Page:Voltaire - Œuvres complètes Garnier tome18.djvu/11

La bibliothèque libre.
Le texte de cette page a été corrigé et est conforme au fac-similé.



DICTIONNAIRE


PHILOSOPHIQUE




BLASPHÈME[1].


C'est un mot grec qui signifie atteinte à la réputation. Blasphemia se trouve dans Démosthène. De là vient, dit Ménage, le mot de blâmer. Blasphème ne fut employé dans l’Église grecque que pour signifier injure faite à Dieu. Les Romains n’employèrent jamais cette expression, ne croyant pas apparemment qu’on pût jamais offenser l’honneur de Dieu comme on offense celui des hommes.

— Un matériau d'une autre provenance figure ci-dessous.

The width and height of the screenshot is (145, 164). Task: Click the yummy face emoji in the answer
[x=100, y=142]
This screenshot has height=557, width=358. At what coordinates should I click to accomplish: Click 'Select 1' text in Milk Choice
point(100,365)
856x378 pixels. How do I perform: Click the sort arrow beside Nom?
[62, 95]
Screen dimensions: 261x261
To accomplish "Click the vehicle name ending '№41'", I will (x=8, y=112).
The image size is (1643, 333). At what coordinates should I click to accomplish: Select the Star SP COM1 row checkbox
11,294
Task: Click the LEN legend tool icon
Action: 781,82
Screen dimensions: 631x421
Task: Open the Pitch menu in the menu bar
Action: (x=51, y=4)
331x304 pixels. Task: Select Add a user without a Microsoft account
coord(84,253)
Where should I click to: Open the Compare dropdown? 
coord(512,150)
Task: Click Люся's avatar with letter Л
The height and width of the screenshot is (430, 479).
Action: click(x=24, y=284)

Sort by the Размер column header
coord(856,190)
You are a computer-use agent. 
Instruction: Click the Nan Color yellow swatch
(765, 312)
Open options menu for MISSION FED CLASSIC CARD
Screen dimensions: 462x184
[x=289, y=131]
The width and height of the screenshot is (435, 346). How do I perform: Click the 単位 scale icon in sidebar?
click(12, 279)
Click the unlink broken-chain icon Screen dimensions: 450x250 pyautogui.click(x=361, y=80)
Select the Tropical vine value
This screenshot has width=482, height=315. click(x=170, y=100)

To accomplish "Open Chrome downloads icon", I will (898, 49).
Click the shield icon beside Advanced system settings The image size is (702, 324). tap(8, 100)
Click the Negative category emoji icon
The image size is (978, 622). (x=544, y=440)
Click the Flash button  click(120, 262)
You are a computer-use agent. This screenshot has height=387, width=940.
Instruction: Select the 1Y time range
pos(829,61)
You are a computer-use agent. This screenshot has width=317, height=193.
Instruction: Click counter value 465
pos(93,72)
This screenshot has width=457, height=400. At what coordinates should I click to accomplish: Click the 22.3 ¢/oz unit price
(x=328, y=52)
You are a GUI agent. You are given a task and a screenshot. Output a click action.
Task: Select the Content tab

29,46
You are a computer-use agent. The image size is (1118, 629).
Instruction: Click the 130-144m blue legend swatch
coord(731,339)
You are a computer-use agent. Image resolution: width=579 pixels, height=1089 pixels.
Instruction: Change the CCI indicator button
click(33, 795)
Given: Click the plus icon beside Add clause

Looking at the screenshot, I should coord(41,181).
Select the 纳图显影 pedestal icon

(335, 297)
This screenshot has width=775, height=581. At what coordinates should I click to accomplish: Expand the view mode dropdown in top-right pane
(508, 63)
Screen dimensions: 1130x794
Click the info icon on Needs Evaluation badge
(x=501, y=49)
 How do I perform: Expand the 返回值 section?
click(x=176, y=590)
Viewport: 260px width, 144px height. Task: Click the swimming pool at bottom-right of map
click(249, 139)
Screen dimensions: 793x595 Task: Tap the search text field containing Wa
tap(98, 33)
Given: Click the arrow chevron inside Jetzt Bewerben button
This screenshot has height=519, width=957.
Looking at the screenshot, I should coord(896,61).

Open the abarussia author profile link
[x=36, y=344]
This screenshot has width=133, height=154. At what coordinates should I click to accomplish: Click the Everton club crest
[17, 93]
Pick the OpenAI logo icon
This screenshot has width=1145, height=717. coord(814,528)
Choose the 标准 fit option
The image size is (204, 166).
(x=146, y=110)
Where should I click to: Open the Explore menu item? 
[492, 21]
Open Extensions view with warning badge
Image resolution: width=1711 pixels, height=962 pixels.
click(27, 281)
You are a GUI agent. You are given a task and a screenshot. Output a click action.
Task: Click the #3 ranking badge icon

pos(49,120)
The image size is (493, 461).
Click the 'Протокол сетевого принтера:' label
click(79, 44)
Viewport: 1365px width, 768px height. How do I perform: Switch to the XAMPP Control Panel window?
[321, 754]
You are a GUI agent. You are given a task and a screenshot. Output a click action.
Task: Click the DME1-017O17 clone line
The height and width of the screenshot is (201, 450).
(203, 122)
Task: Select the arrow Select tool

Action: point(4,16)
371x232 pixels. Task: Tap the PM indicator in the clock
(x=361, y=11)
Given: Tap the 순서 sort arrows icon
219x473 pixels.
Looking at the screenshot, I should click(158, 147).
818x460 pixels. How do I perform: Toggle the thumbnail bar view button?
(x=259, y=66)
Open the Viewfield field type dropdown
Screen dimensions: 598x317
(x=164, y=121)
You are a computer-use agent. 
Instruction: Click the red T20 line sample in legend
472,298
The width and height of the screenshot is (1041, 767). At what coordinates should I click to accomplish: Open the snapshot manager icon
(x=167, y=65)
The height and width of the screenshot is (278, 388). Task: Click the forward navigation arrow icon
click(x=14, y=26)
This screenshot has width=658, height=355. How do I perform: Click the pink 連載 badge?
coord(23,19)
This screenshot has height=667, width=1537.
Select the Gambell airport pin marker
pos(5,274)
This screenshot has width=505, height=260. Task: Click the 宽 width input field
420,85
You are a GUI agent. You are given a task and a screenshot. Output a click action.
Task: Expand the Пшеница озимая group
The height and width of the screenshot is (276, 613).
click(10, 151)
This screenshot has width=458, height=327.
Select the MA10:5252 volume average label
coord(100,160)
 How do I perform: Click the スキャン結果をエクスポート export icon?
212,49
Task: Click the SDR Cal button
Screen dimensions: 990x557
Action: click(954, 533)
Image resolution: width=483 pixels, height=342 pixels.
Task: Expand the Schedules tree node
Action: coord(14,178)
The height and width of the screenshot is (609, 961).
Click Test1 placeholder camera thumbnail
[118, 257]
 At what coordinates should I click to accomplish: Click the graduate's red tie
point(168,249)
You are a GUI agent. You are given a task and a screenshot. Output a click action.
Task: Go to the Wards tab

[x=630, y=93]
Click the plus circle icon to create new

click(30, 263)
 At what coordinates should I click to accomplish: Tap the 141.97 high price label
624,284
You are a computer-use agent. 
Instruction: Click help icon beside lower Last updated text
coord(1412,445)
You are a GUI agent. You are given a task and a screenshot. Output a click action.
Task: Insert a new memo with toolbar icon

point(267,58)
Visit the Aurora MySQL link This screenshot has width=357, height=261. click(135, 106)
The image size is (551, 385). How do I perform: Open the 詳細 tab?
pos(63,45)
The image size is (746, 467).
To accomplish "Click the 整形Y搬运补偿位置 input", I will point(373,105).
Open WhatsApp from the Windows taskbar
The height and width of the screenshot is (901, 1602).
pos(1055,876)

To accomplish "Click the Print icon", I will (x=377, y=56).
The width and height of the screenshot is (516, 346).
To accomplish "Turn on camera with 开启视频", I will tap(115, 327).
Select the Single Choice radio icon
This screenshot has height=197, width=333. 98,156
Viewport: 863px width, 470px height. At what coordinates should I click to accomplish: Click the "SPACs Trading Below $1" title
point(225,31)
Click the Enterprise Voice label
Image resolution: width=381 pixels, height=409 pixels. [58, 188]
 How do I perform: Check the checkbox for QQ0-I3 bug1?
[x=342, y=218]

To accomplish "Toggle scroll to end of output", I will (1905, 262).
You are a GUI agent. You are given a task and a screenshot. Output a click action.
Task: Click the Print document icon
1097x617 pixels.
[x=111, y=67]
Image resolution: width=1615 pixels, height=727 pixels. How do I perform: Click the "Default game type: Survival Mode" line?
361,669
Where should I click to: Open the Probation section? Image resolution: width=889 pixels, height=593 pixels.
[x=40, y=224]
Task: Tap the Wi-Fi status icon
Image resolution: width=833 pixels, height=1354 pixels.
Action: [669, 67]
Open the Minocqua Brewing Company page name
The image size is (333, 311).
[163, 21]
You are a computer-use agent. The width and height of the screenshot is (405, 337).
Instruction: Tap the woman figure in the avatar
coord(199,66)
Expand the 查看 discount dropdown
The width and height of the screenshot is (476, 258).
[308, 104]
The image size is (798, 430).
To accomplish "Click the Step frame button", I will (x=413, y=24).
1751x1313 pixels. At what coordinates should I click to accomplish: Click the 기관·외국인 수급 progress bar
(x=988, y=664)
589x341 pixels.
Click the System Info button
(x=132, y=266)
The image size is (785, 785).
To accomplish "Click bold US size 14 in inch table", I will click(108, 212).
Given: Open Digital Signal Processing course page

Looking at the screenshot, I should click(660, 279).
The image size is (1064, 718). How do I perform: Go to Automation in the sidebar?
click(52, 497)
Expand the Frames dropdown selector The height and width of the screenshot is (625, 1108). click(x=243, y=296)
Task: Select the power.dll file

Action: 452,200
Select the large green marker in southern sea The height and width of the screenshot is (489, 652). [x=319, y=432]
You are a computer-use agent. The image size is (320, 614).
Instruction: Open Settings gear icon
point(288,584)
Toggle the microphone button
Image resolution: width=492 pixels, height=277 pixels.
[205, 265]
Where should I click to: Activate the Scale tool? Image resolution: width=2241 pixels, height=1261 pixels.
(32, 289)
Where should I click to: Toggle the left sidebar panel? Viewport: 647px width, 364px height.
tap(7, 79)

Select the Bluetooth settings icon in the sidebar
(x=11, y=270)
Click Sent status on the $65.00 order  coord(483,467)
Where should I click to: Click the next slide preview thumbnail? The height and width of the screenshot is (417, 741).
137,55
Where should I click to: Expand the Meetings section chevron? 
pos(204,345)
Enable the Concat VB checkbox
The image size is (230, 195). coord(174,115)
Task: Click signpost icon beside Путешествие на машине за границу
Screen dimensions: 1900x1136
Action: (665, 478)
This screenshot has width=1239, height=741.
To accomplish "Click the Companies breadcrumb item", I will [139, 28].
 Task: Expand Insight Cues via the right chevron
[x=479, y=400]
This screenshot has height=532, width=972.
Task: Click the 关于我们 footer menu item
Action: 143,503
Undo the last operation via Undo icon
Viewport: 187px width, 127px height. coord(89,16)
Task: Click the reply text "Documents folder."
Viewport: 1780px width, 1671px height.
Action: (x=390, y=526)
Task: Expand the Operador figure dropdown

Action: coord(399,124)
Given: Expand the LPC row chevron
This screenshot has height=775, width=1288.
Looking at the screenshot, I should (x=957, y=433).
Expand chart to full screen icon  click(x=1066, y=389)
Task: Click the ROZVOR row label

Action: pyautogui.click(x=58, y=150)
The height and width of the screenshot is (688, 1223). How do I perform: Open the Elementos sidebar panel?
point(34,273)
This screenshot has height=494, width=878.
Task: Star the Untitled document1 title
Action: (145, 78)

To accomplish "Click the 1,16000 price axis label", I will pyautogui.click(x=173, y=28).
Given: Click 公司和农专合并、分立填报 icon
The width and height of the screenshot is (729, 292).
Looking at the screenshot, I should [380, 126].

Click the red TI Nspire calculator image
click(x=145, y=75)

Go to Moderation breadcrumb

Il n’y a presque point de synonymes. Blasphème n’emporte pas tout à fait l’idée de sacrilège. On dira d’un homme qui aura pris le nom de Dieu en vain, qui dans l’emportement de la colère aura ce qu'on appelle juré le nom de Dieu : C'est un blasphémateur ; mais on ne dira pas : C’est un sacrilège. L'homme sacrilège est celui qui se parjure sur l’Évangile, qui étend sa rapacité sur les choses consacrées, qui détruit les autels, qui trempe sa main dans le sang des prêtres.

Les grands sacrilèges ont toujours été punis de mort chez toutes les nations, et surtout les sacrilèges avec effusion de sang.

L’auteur des Instituts au droit criminel compte parmi les crimes de lèse-majesté divine au second chef l’inobservation des fêtes et des dimanches. Il devait ajouter l'inobservation accompagnée d’un mépris marqué : car la simple négligence est un péché, mais non pas un sacrilège, comme il le dit. Il est absurde de mettre dans le même rang, comme fait cet auteur, la simonie, l’enlèvement d'une religieuse, et l’oubli d'aller à vêpres un jour de fête. C’est un grand exemple des erreurs où tombent les jurisconsultes qui, n’ayant pas été appelés à faire des lois, se mêlent d’interpréter celles de l’État.

  1. Questions sur l'Encyclopédie, troisième partie, 1770. (B.)